Sending emails asynchronously

I want to ensure that my web application can send out emails asynchronously, allowing other processes to run simultaneously without interruption.
Kindly guide me on how I can do this with Zend

Hey Hanako,

PHP does not support multithreading by default. Nevertheless, you can realise your project with PHP. Here are some approaches …

CLI and cron jobs

Just write a PHP script that can be executed via CLI. Laminas uses its own cli command package, which extends symfony-command. You can write your own command and execute it in short intervals via cron job. This kind of execution would kind of run asynchronously, since you can execute other logic in parallel.

Use modern extensions

Modern PHP extensions like Swoole, ReactPHP, etc. enable concurrent services. Sure, it 's yet another dependency. But they 're doing a good job when it comes to handle async requests.

PHP 's own Fiber

Since PHP 8.1 the Fiber class is available with native PHP. Yes, it’s all a bit complicated. But it could also be used to represent roughly competing behaviour.

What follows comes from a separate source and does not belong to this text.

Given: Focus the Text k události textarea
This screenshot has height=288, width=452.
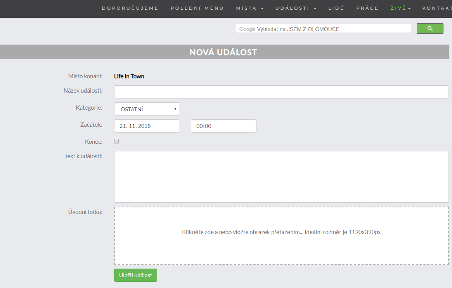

The pthreads PHP extension

Do NOT use this extension anymore. This extension is outdated and unmaintained.

1 Like

In Zend, there’s no built-in support for asynchronous operations like sending emails asynchronously out of the box, since PHP is synchronous by nature. However, you can simulate this behavior by dispatching an email job to a queue system and then processing it with a background worker. I suggest using Mailtrap as a mail server for testing. It has an in-built code integration with Laminas.

use Zend\Mail\Message;
use Zend\Mail\Transport\Smtp as SmtpTransport;
use Zend\Mail\Transport\SmtpOptions;

// Configure the SMTP server
$smtpOptions = new SmtpOptions([
    'name'              => 'localhost',
    'host'              => 'smtp.mailtrap.io',
    'port'              => 587,
    // Notice that zend-mail sets the connection class to 'login' by default
    'connection_class'  => 'login', 
    'connection_config' => [
        'username' => 'your_mailtrap_username',
        'password' => 'your_mailtrap_password',
        'ssl'      => 'tls',
    ],
]);

// Create a new message
$message = new Message();
$message->setEncoding('UTF-8');
$message->addTo($recipient);
$message->addFrom('noreply@example.com');
$message->setSubject($subject);
$message->setBody($body);

// Send the email via SMTP
$transport = new SmtpTransport();
$transport->setOptions($smtpOptions);
$transport->send($message);

As an alternative, I suggest Mailpit, which is a free, open source, single binary (written in GO) that runs locally, catches your email, and display them instantly in a webmail. It also offers some HTML/CSS compatibility checks. And all of it can run offline.